Gurley has played on 80% of the Rams’ snaps so far, even with a pair of blowout wins. He has touched the ball 17 times in the red zone — with 15 carries…which leads every other player in the NFL by seven or more. When the Rams score, Gurley is most often the reason why, and this — more than anything — keeps him afloat each week as the best pure option in fantasy. If you expect the Rams to reach their Vegas-implied total of just-on-the-edge-of-four-touchdowns, you should expect Gurley to grab some portion of those scores.


The Vegas-implied total for the Rams in this spot is a bit surprising to me, but I still like them for three touchdowns, and it obviously won’t surprise me if they go for more. I’m not in the habit of chasing plays against really good defenses, but it’s tough to not have some interest in Robert Woods, given how underpriced he is for the usage he is seeing.

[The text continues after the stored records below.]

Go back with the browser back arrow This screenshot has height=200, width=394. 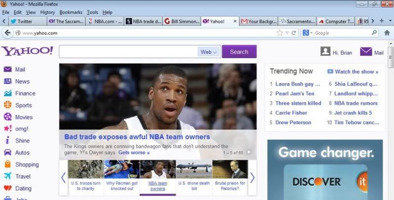point(7,33)
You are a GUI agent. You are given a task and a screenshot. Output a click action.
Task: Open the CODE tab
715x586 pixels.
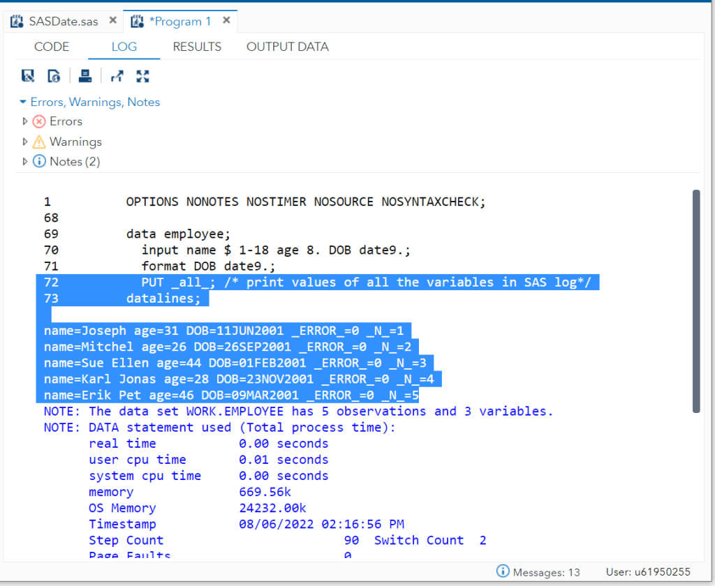point(51,47)
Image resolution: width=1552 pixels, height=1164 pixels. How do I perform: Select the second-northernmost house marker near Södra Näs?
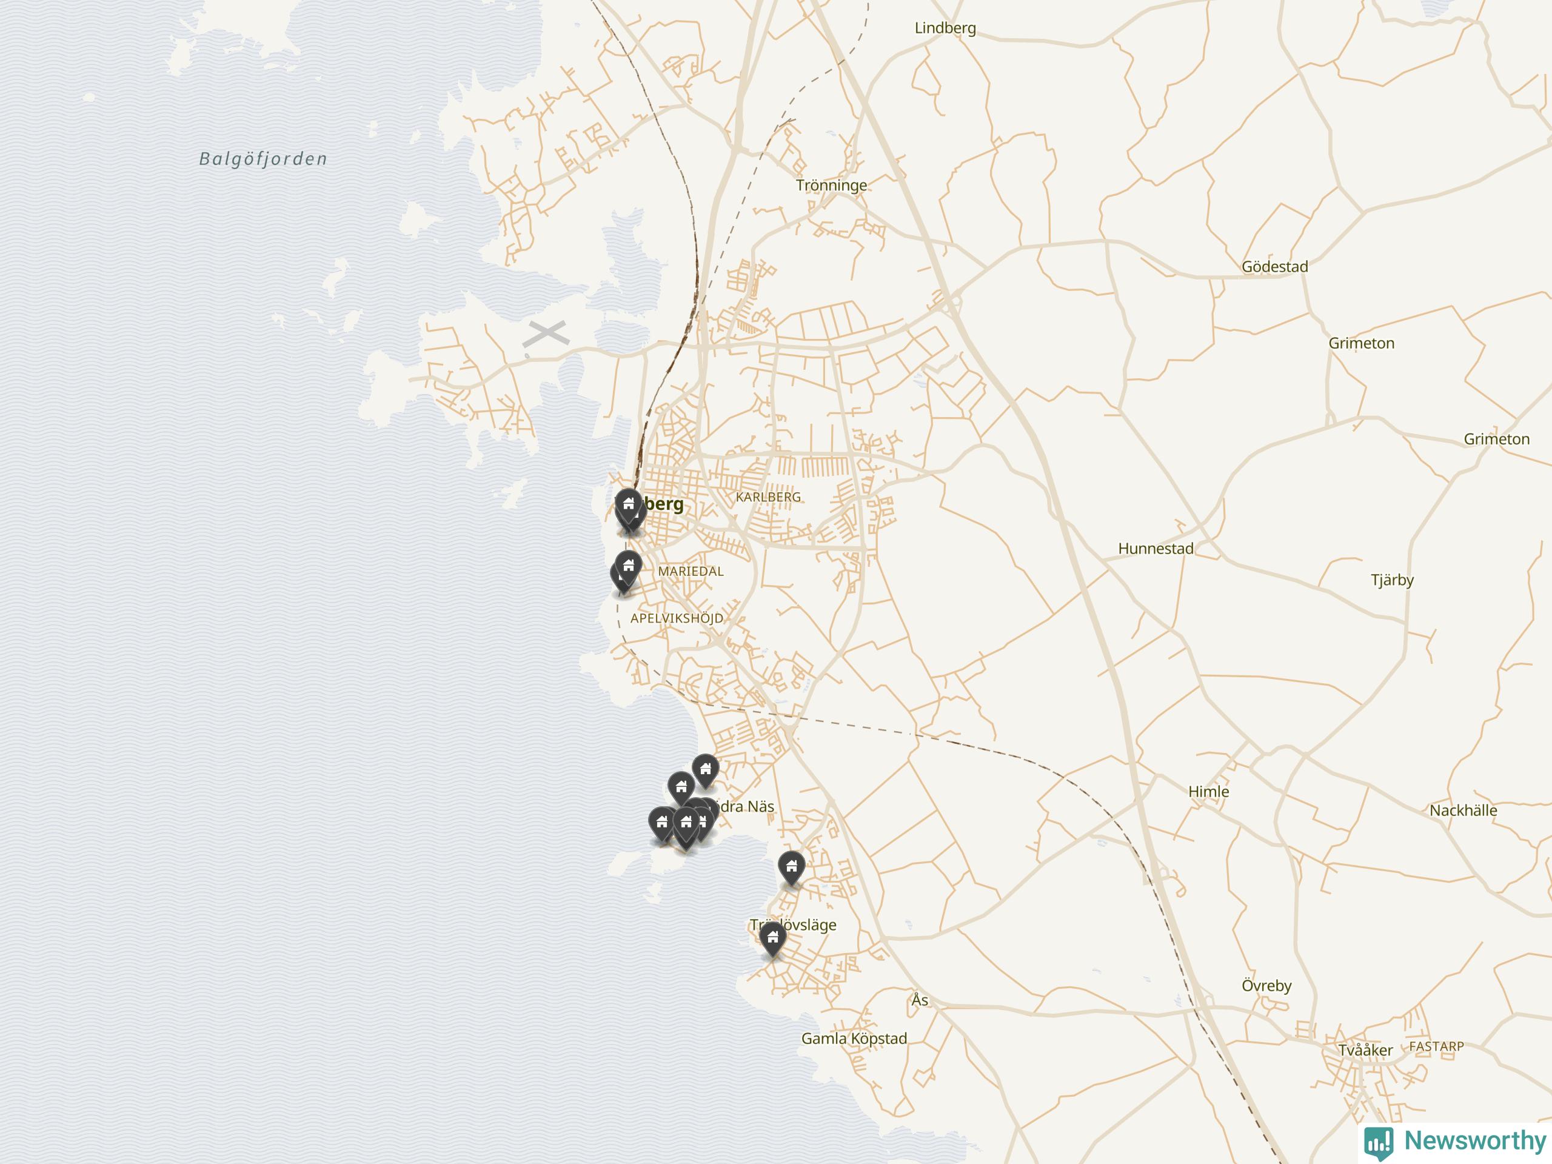[681, 787]
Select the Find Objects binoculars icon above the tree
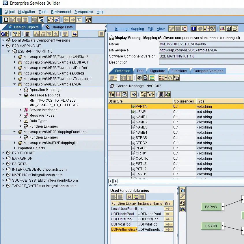Viewport: 244px width, 244px height. pos(27,34)
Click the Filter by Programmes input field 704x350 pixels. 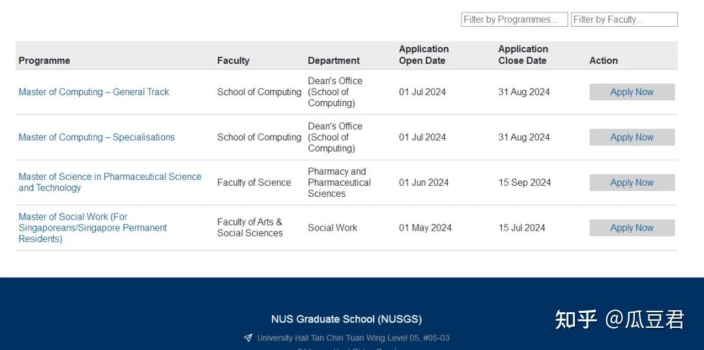(514, 20)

He and Brandin Cooks should each see seven to 10 targets in this spot, and I’ll toy around with them in tourneys this week, with Woods in borderline consideration even in cash, simply due to how cheap he is and how much upside he carries. Each guy, of course, has a difficult matchup.

Part of the beauty of this Rams attack is the way they can push the defense back on its heels with Cooks and Woods, and can use this to open up space underneath for Kupp and Gurley. Kupp, as always, needs a touchdown in order to really pay off, but he’ll provide workload-driven floor. Gurley is the surest bet in fantasy, and a matchup vs the Chargers should filter more touches into his hands (the Chargers allowed the second-most rushing yards in the league last season). At this point, he’s appropriately priced, so it will be difficult for him to kill your roster if you fade him (i.e, even if he scores 26 FanDuel or 30 DraftKings points, you can likely pick up those points in other spots for the same amount of salary), but he’s a strong play every week right now if the salary makes sense for your roster.

On the other side, I like Keenan Allen and Melvin Gordon in a matchup that should filter touches into their hands all day. The Rams do have a shot at holding the Chargers to only a couple touchdowns here, which would make it tough for either of these guys to hit for their ceiling, so neither is anywhere close to locked-in for me; but they will both be in consideration for my rosters as we start moving toward the weekend.